Guidelines for choosing an underwriter for a small initial public offering.
A lot of chief executives think that raising money in the public equity markets is reserved for larger, more established companies. But Alan Freidman, CEO of Mr. Bulb, a three-year-old distributor of energy-efficient light bulbs and other lighting products in Worcester, Mass., knows differently. Last winter his $2.3-million business managed to raise $2.5 million in a public offering.
Small public offerings of less than $5 million are more common than you might expect. (See "Who Goes Public?" February 1993, [Article link].) But as Freidman can attest, they aren't easy to orchestrate. Name-brand brokerage firms won't look at deals of less than $10 million because they say they can't make money on them. And many regional underwriters also shy away from them, noting the fickleness of the market and the substantial selling effort required. While lesser-known firms out there are eager to sell small initial public offerings, it's important to check them out carefully, ideally with the help of a good lawyer, before making any commitments.

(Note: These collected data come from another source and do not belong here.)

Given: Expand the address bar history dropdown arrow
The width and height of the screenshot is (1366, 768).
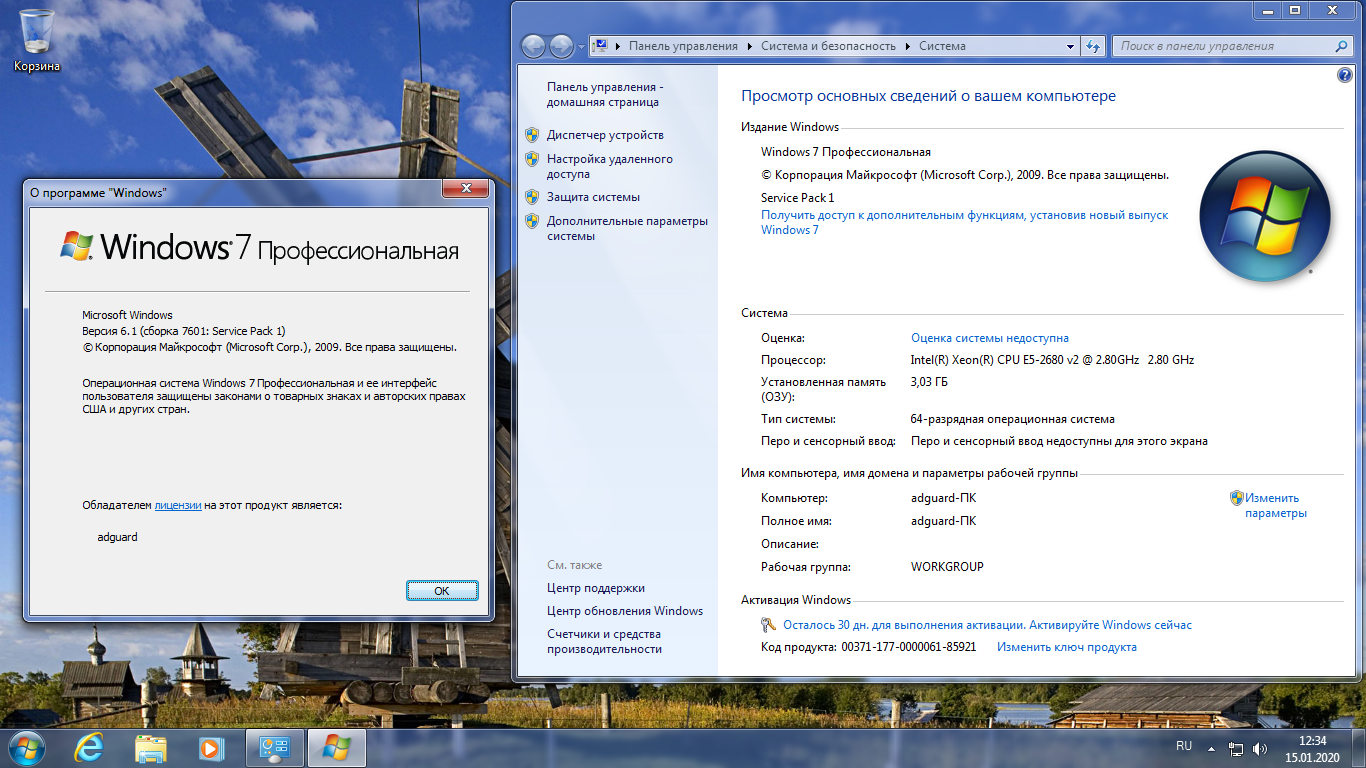Looking at the screenshot, I should tap(1071, 46).
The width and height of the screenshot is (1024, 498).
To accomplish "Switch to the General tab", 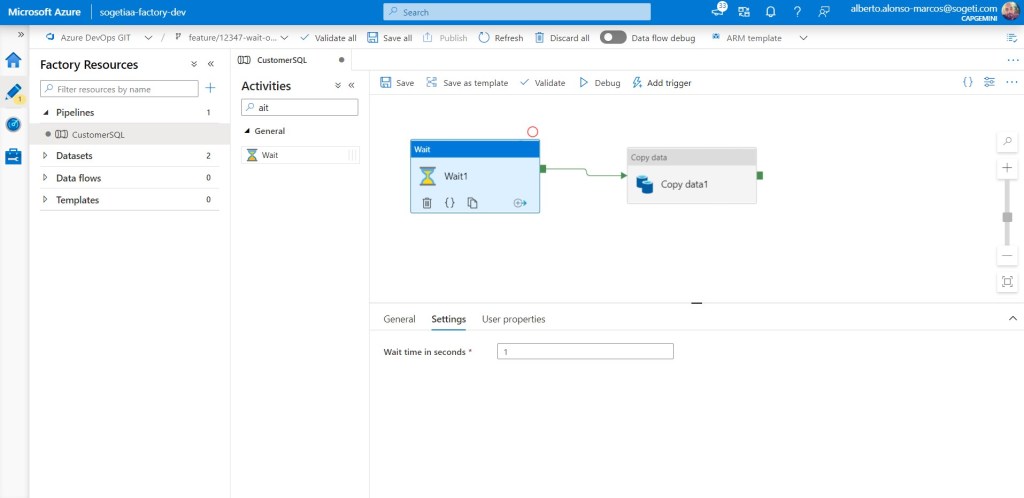I will [399, 319].
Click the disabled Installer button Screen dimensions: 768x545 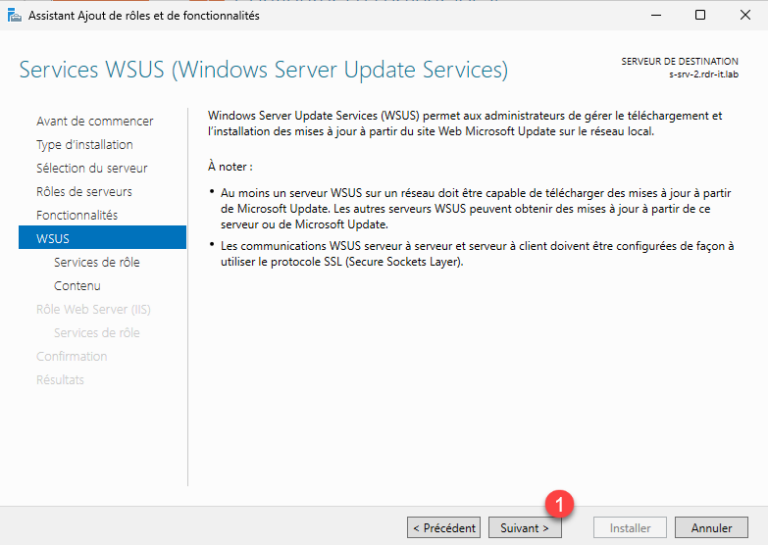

What should you try to find out? Walter O'Hearn, senior vice-president at New York City's Keane Securities (which isn't a frequent player in this area), recommends reviewing the firm's latest offerings and talking directly with principals of the companies that raised money.
Though the compensation to brokers is regulated by the National Association of Securities Dealers, expect total expenses to run up to 20% for a $4-million offering. And it's standard for brokers to ask for money up front to cover their out-of-pocket costs. Below are some underwriters that have shown a recent interest in (and an ability to sell) small offerings:
Culverwell & Co., in Boston, looks for well-managed businesses in industries with growth potential. It will consider raising as little as $3 million. "We prefer companies with growing revenues and profits," says president Ed Culverwell. But he's done deals for emerging companies without profits.
Gilford Securities, in New York City, also evaluates management, market, and potential. Its minimum deal size is $4 million. If a company doesn't have adequate operating numbers for a public deal, chairman Ralph Worthington says, his firm will consider raising private seed money.
Thomas James Associates, in Rochester, N.Y., is open to deals for companies still in the red, says corporate-finance associate George Salloum, "if we believe the money they raise will help them become profitable."
Paulson Investment, in Portland, Oreg., has operated in this market since the late 1970s. Lately, it has emphasized secondary deals, but it plans a few IPOs of $3 million and up in 1993.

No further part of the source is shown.